Nicolas Goubert: Die Piloten kennen den Reifen leider noch nicht. Generell ist es sehr schwierig, unter Intermediate-Bedingungen eine MotoGP-Maschine um eine Strecke zu bugsieren. Da lässt sich niemand auf gefährliche Spielchen ein, erst recht nicht, wenn es sich um ein Training handelt. Ich kann mir aber durchaus vorstellen, dass wir diesen Reifen in den kurzen Qualifyings unter den entsprechenden Bedingungen noch sehen werden. Das Problem in Rennen mit schlechter Wetterprognose ist hingegen, dass man ja nur zwei Motorräder zur Verfügung hat und im Regelfall eines mit Trocken- und das andere mit Regen-Setup. Auf welches sollte man also den Intermediate aufziehen?

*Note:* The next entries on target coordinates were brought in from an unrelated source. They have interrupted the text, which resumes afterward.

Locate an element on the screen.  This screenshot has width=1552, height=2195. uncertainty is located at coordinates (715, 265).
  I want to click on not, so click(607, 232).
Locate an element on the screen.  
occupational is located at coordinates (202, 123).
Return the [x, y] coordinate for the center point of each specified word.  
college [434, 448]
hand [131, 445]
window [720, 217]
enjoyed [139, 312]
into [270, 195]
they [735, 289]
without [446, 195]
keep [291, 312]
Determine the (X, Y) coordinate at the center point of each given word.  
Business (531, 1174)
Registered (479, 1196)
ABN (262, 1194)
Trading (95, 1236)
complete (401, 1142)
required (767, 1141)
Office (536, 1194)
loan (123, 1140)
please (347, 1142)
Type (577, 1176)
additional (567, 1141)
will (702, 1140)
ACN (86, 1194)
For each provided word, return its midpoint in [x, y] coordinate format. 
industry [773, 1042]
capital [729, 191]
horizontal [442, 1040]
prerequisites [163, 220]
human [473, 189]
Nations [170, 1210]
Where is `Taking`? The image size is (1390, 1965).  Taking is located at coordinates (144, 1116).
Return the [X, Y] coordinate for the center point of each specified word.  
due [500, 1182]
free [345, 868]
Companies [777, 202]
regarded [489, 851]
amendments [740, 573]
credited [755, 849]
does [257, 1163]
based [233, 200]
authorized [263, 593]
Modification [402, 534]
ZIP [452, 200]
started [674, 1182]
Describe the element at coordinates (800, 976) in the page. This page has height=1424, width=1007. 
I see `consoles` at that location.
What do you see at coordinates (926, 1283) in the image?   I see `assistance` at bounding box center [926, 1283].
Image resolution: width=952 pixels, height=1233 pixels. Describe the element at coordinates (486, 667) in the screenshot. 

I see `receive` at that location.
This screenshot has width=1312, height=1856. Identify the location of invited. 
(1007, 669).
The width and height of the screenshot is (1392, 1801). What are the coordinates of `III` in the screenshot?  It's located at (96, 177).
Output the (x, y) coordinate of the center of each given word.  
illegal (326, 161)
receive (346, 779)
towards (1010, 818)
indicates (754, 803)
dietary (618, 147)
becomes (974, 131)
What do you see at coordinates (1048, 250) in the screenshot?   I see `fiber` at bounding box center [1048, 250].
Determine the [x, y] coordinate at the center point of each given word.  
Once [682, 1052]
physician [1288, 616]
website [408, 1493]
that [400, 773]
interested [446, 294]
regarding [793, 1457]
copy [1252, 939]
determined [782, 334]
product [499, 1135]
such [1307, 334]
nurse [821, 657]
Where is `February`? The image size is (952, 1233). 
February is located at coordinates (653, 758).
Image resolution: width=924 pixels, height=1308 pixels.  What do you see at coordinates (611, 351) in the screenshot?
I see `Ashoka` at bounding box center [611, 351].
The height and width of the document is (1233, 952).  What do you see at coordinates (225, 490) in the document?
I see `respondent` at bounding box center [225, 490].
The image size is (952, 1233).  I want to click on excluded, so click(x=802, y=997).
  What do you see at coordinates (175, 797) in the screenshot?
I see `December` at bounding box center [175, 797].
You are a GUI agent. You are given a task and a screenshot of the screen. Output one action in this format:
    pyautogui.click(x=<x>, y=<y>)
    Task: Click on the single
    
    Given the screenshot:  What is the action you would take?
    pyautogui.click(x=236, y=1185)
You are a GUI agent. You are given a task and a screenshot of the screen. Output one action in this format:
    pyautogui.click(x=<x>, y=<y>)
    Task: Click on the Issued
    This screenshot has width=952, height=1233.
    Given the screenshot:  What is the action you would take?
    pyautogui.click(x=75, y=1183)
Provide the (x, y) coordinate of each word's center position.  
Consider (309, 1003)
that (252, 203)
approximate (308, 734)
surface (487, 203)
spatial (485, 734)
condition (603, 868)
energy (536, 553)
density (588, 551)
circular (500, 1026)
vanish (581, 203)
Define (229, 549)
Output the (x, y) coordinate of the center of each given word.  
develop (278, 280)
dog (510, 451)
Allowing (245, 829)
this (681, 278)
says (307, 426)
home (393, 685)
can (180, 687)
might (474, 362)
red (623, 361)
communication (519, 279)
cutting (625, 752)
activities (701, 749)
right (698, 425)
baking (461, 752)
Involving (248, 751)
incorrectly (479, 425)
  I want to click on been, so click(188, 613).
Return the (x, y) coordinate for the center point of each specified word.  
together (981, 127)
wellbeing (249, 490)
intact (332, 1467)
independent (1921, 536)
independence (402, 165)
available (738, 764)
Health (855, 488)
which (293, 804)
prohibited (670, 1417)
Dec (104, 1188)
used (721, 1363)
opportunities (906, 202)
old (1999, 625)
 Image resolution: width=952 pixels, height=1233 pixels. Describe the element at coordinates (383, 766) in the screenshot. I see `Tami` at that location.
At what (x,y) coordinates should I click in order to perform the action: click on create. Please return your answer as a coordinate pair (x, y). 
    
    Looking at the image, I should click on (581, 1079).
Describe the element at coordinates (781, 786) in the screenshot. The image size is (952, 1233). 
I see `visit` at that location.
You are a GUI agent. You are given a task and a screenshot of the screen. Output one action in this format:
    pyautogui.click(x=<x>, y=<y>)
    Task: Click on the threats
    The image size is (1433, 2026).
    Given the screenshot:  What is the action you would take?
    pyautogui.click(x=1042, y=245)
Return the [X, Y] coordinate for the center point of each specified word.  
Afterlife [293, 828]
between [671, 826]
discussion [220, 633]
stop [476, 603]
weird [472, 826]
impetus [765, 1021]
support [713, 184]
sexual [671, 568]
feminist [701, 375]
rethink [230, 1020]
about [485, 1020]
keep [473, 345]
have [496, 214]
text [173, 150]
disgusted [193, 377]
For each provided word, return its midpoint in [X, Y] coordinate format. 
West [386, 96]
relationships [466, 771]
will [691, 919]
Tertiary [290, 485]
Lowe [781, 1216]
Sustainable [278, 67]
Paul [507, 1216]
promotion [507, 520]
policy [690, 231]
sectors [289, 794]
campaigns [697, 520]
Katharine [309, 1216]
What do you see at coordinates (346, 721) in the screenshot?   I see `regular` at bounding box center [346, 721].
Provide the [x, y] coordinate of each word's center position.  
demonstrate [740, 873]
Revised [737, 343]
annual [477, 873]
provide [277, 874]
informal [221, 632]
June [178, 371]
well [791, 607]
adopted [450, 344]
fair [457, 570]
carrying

Bei der Forderung nach Intermediates hat die Dorna die Rechnung wohl ohne den Wirt gemacht - in diesem Fall also die Fahrer. Wie wichtig ist das Feedback der Fahrer bei der Weiterentwicklung der Reifen? Ist das persönliche Feedback wichtiger oder die reinen Daten, die Michelin ohnehin selbst sammelt?
Nicolas Goubert: Für uns ist das Feedback der Fahrer definitiv wichtiger. Beim Motorradfahren hat das subjektive Empfinden eines jeden Einzelnen sofort Einfluss auf die Rundenzeit. Wenn sich ein Fahrer auf seinem Bike nicht sicher fühlt, kann er auch nicht schnell sein. Wir nehmen uns die Rückmeldungen aller Fahrer daher sehr zu Herzen, müssen aber in einem zweiten Schritt natürlich in den Daten nachschauen, ob wir erkennen können, was der Fahrer gemeint hat. Für uns hängt die Entwicklung der Reifen von einem Zusammenspiel der Faktoren Profil, Innenkonstruktion und Gummibelag ab. Das müssen wir unter einen Hut bekommen und das geht am Ende ohnehin nur mit einem Kompromiss aus allen drei Faktoren.

Welche Headline würden Sie gerne am Ende der Saison über Michelin lesen?
Nicolas Goubert: Michelin 2016 - ein geglücktes Comeback!